Wednesday, December 5, 2012

Atheism Too Extreme? Impossible.

(Originally posted by PJ in 1/2012)

This is my first post on the blog. I go by PJ on here because my name is pretty weird and easy to find through a search engine. However, I announced this post on the group's Facebook wall, so I'm not hard to find.
Anyway, the discussion at the meeting yesterday evolved a bit before I could formulate my opinion, so I decided to explain it here.
My position is that I not only believe that atheism is not extreme, but that it by definition cannot be extreme or advocate extremist violence. As atheism is simply a lack of belief in a deity, atheism lacks the order and holy books that religions have. Nonreligious agnosticism and deism cannot be extreme either based on my position.

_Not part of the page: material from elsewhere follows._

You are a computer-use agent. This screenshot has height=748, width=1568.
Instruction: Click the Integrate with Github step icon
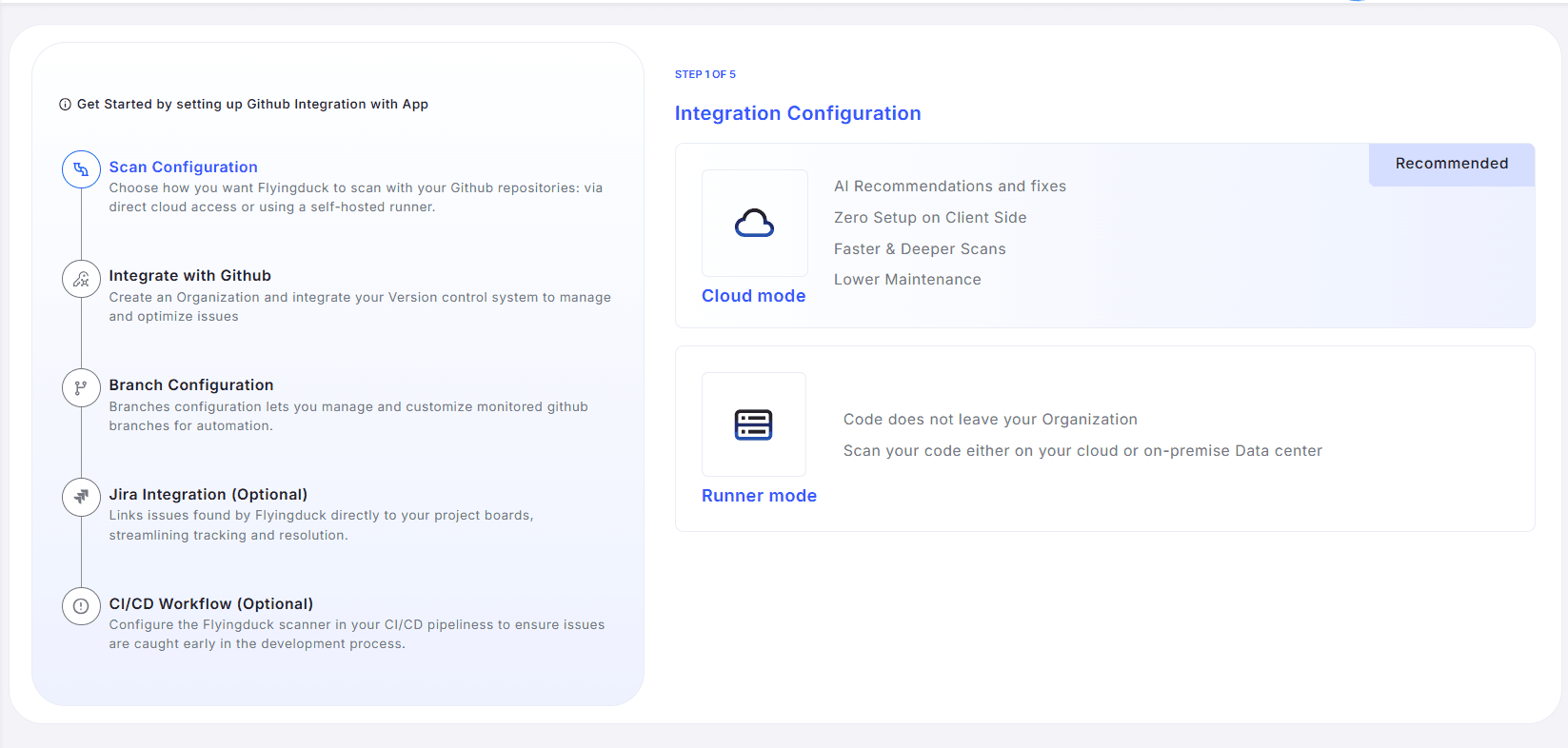pos(81,279)
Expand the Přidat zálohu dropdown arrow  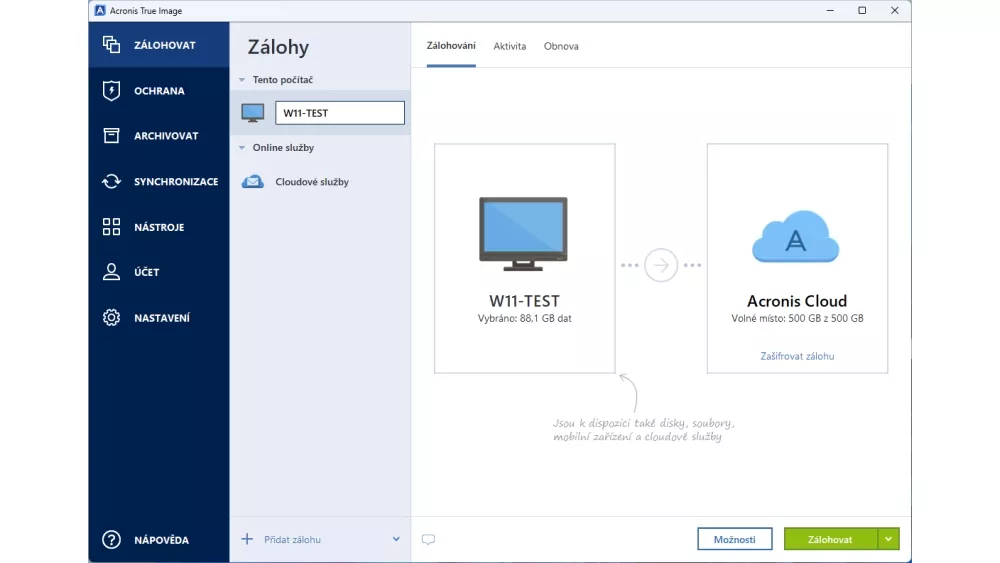click(x=396, y=540)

The point brought up about the Bible, for example, having passages promoting violence really resonated with me. Atheism itself cannot have extremists based on the simple fact that there are no books an atheist is required to read in order to be atheist. There are progressive Christians and Muslims out there (like the two members speaking yesterday as well as the Muslim who spoke on behalf of the Muslim association here; I won't say their names here since I'm keeping a pseudonymous profile myself), but unless they are progressive enough to believe that violent passages should be removed from the Bible or Quran, they have to realize that an extremist of their religion can potentially use those passages to justify their views.
Ideologies an atheist may follow may or may not advocate violence, but atheism itself cannot do such a thing. I'm sure there are various cults out there which support violent acts that require a person to say that he or she is atheist, but that cult's ideology is the problem, not atheism itself. A religion that requires its followers to read books containing passages promoting violence is a religion that will always have adherents justifying violent acts based on those passages. Steven Weinberg's quote that religion can make good people do bad things is very relevant here.
I purposely kept this simple in order to facilitate discussion. Feel free to rebut my position if you think I'm wrong. Even creating a devil's advocate position is good if you think my post is too simple.